[Problem description] With pictures left out, retype exactly the lines from the one containing "Let's go home (180, 330)" through the final line of the entries.

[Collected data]

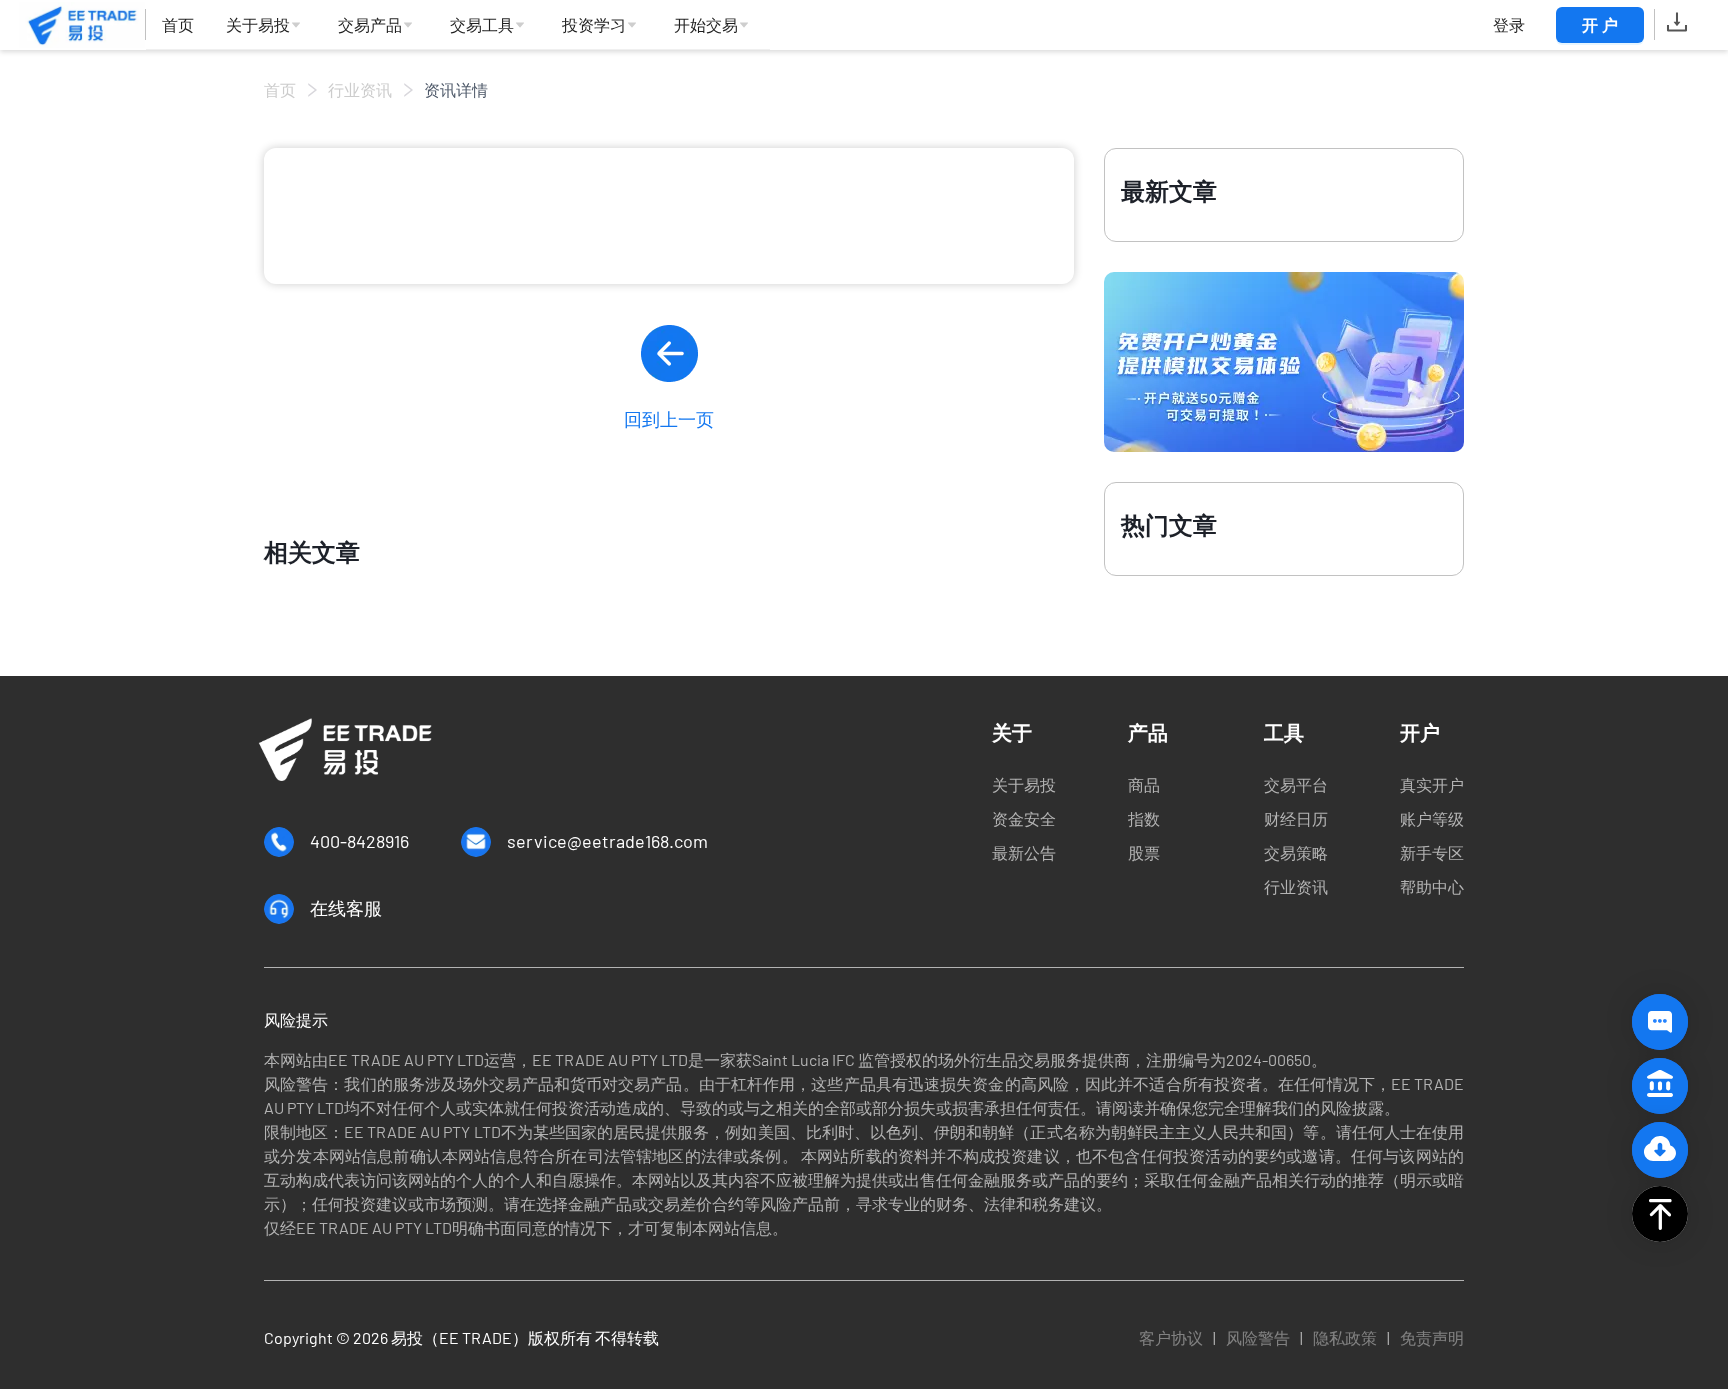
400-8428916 (359, 841)
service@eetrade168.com (607, 841)
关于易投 (1024, 784)
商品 (1144, 784)
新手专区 (1432, 852)
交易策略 (1296, 852)
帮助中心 (1432, 886)
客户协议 (1171, 1337)
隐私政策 (1345, 1337)
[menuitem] (178, 25)
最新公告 (1024, 852)
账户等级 (1432, 818)
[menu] (458, 25)
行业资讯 (360, 90)
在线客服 (346, 908)
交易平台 (1296, 784)
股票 (1144, 852)
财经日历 (1296, 818)
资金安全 (1024, 818)
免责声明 (1432, 1337)
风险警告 (1258, 1337)
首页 (280, 90)
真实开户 (1432, 784)
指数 (1144, 818)
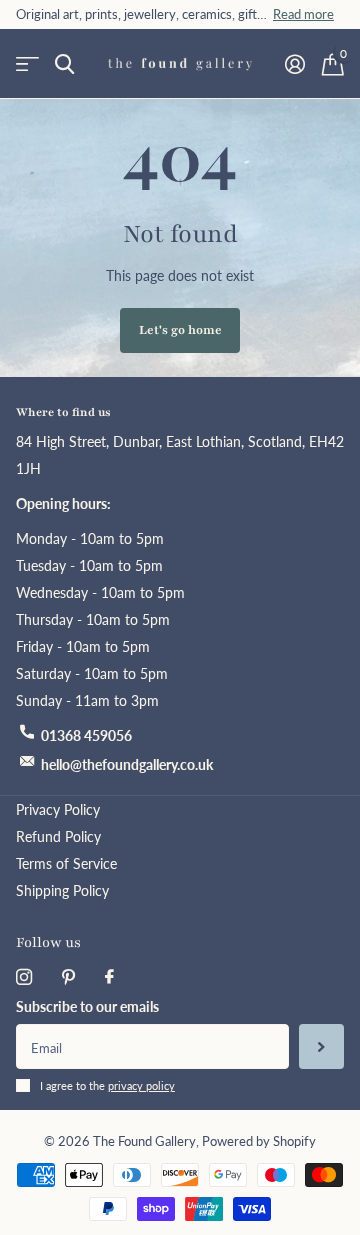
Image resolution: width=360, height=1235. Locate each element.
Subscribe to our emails (87, 1006)
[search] (64, 64)
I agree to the (107, 1085)
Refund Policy (58, 836)
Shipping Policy (62, 890)
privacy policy (141, 1085)
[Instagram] (24, 977)
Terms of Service (66, 863)
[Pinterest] (68, 977)
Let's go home (180, 330)
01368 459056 (86, 735)
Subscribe (321, 1046)
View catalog (27, 64)
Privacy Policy (58, 809)
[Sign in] (294, 64)
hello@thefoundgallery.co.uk (127, 764)
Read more (303, 14)
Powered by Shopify (259, 1141)
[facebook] (109, 977)
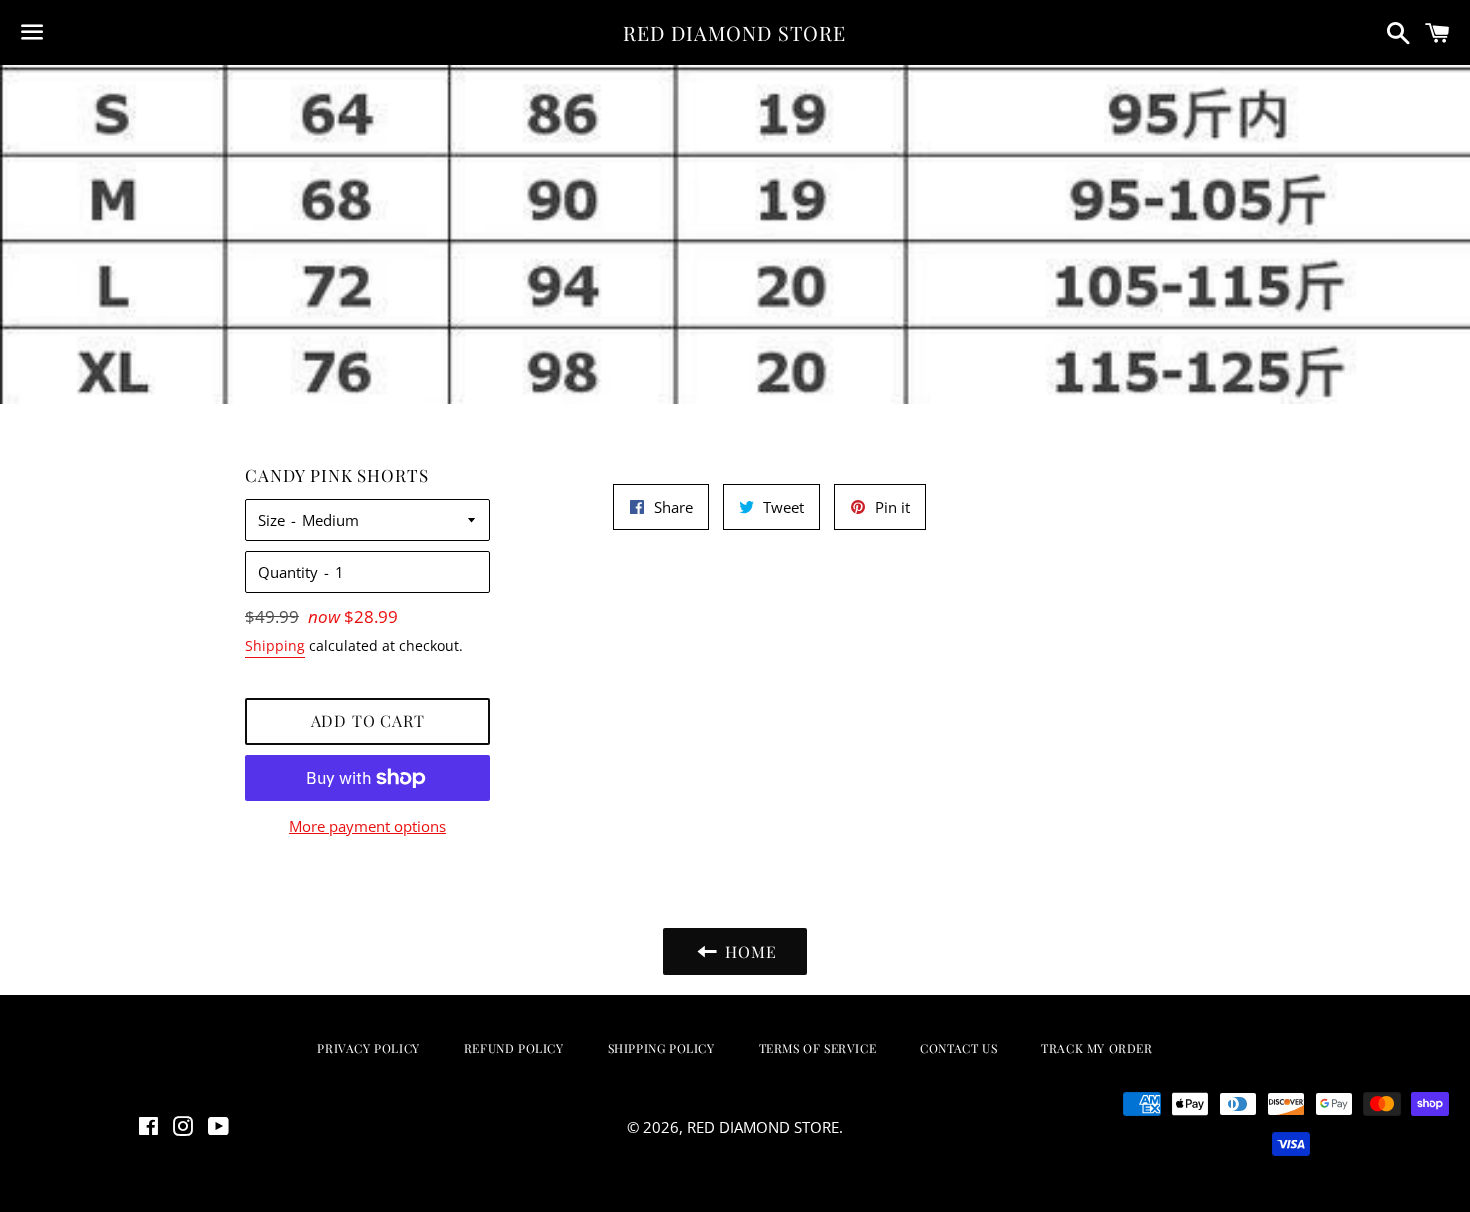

[Solution]
Let's go home (180, 330)
01368 459056 (86, 735)
Subscribe (321, 1046)
View catalog (27, 64)
Privacy Policy (58, 809)
[Sign in] (294, 64)
hello@thefoundgallery.co.uk (127, 764)
Read more (303, 14)
Powered by Shopify (259, 1141)
[facebook] (109, 977)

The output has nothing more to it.